### Records for the exercise
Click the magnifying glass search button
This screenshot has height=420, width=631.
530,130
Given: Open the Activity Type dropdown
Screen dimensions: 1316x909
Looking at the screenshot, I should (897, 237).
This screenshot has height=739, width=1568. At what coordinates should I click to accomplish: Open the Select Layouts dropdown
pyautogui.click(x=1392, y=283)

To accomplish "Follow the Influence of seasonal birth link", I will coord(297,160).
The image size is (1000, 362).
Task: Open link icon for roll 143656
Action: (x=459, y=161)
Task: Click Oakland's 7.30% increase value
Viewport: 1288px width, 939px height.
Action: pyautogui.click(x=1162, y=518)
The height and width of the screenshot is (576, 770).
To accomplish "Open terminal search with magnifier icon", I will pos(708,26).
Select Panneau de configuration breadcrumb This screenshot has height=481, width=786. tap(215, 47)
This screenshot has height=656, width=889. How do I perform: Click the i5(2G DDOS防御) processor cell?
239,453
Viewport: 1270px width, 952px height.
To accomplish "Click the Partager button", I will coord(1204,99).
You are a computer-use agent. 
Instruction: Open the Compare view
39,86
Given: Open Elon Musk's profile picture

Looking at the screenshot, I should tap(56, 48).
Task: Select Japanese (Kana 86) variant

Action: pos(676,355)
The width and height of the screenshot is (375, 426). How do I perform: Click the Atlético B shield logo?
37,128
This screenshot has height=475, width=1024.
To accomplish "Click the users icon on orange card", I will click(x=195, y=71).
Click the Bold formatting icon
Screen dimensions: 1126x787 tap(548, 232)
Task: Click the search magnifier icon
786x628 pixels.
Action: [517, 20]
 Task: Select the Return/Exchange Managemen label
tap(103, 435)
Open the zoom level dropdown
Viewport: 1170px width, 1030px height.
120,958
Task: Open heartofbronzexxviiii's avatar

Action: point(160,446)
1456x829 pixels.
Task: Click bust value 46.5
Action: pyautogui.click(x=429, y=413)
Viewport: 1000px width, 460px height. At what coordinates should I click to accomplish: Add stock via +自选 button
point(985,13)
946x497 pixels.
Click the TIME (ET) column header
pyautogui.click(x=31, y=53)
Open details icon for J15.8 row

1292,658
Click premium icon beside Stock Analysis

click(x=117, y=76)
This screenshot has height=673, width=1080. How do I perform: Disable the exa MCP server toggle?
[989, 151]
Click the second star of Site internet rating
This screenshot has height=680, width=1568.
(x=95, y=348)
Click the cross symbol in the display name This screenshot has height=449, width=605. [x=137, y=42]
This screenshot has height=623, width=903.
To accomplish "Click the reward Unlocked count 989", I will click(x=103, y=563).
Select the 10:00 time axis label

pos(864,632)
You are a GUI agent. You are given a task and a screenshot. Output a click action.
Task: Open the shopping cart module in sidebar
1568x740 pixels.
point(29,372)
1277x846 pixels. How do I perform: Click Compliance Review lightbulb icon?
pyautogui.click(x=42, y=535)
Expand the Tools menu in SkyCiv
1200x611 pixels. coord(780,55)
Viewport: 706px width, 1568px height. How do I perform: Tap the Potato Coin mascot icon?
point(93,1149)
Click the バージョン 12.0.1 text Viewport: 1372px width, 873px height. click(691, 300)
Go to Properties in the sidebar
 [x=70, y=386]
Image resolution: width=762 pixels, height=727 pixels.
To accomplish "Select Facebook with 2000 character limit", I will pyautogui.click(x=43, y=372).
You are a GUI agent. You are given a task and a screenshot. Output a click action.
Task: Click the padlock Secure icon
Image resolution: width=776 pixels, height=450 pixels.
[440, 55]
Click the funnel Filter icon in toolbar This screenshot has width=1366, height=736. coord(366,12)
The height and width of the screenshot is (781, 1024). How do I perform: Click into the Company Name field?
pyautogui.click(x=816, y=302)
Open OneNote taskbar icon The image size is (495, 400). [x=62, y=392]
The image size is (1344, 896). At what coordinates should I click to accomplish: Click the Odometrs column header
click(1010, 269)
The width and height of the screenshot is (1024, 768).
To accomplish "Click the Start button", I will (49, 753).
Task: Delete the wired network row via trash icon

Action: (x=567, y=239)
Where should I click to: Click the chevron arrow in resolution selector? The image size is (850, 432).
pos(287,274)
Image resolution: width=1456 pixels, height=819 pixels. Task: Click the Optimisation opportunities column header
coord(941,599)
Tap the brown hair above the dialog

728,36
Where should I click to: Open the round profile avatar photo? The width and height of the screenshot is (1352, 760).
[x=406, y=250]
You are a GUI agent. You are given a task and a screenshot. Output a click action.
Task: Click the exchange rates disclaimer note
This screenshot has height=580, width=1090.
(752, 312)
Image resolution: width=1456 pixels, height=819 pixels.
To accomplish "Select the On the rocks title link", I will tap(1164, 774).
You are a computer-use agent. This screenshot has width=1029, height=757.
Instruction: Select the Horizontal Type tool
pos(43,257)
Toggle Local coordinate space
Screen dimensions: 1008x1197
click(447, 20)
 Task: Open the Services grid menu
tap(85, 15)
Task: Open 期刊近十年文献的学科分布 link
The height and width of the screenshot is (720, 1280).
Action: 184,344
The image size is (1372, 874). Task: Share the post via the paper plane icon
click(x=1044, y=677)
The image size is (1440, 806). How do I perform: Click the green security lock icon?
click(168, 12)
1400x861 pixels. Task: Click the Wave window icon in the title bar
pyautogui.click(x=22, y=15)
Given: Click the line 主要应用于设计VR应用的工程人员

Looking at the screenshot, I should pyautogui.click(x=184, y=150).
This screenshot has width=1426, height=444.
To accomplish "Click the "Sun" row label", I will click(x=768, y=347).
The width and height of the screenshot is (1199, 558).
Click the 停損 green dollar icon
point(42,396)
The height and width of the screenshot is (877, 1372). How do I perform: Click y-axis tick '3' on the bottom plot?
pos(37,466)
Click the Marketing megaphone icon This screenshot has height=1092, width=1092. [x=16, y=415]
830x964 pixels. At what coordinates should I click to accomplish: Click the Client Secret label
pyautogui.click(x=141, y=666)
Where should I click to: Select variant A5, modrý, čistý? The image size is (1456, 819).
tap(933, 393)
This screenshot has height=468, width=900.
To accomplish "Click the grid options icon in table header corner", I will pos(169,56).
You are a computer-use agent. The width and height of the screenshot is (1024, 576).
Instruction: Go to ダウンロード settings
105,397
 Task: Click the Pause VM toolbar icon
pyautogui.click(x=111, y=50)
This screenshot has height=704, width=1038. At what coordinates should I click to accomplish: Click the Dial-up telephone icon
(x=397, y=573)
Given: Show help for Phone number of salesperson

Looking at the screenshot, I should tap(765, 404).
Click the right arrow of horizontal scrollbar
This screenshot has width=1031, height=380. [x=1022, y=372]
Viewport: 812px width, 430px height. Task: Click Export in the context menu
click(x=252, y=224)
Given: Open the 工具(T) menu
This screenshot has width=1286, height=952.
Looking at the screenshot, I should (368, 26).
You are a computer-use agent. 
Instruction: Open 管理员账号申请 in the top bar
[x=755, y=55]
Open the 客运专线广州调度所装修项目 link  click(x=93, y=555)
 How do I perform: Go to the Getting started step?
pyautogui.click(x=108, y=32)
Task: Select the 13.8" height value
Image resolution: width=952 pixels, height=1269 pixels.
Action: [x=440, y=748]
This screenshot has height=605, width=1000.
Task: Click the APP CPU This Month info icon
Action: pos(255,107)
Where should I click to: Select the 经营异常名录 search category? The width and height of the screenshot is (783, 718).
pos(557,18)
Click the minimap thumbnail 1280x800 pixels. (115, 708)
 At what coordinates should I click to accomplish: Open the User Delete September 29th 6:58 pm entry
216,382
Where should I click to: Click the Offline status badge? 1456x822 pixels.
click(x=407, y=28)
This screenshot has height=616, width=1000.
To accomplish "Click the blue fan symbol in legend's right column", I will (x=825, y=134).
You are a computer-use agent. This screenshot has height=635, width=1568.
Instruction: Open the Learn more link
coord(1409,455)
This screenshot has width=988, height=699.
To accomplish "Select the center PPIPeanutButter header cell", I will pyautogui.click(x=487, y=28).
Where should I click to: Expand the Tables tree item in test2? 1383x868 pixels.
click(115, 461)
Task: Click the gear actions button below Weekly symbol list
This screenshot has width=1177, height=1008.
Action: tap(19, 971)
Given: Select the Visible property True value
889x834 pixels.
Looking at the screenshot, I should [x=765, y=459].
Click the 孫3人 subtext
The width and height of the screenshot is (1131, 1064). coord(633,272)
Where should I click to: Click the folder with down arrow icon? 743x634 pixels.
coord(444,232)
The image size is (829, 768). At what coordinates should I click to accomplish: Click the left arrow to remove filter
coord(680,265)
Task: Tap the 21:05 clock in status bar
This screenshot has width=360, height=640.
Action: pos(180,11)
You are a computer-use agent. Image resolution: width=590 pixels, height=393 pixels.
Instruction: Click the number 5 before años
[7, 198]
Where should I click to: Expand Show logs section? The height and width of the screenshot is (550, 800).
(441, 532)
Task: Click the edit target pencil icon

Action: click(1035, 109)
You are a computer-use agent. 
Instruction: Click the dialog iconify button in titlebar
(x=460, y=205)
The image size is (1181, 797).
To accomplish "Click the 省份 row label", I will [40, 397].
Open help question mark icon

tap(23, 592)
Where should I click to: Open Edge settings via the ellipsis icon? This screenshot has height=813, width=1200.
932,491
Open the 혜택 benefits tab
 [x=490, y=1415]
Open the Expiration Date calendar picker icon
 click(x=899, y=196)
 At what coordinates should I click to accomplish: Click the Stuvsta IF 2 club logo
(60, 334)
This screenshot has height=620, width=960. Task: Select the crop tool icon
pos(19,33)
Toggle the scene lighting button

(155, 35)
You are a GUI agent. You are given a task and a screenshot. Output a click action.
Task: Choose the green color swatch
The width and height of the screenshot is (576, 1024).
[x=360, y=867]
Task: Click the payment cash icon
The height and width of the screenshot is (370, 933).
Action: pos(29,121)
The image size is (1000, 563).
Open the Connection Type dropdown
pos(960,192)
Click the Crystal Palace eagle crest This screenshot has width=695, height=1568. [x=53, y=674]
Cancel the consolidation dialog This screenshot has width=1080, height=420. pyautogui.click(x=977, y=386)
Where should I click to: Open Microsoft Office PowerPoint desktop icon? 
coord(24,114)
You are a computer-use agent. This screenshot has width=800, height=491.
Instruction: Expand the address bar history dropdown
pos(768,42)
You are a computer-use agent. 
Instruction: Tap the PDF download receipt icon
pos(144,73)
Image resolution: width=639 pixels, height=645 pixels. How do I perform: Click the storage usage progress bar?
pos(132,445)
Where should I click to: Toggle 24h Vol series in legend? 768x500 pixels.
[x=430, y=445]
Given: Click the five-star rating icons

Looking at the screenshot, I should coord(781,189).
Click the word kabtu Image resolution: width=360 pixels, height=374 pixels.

### What you have to do
Would you please copy every line in the data that contains the word "symbol"?

### Task response
Click the cross symbol in the display name This screenshot has height=449, width=605. [x=137, y=42]
To accomplish "Click the blue fan symbol in legend's right column", I will (x=825, y=134).
Task: Click the gear actions button below Weekly symbol list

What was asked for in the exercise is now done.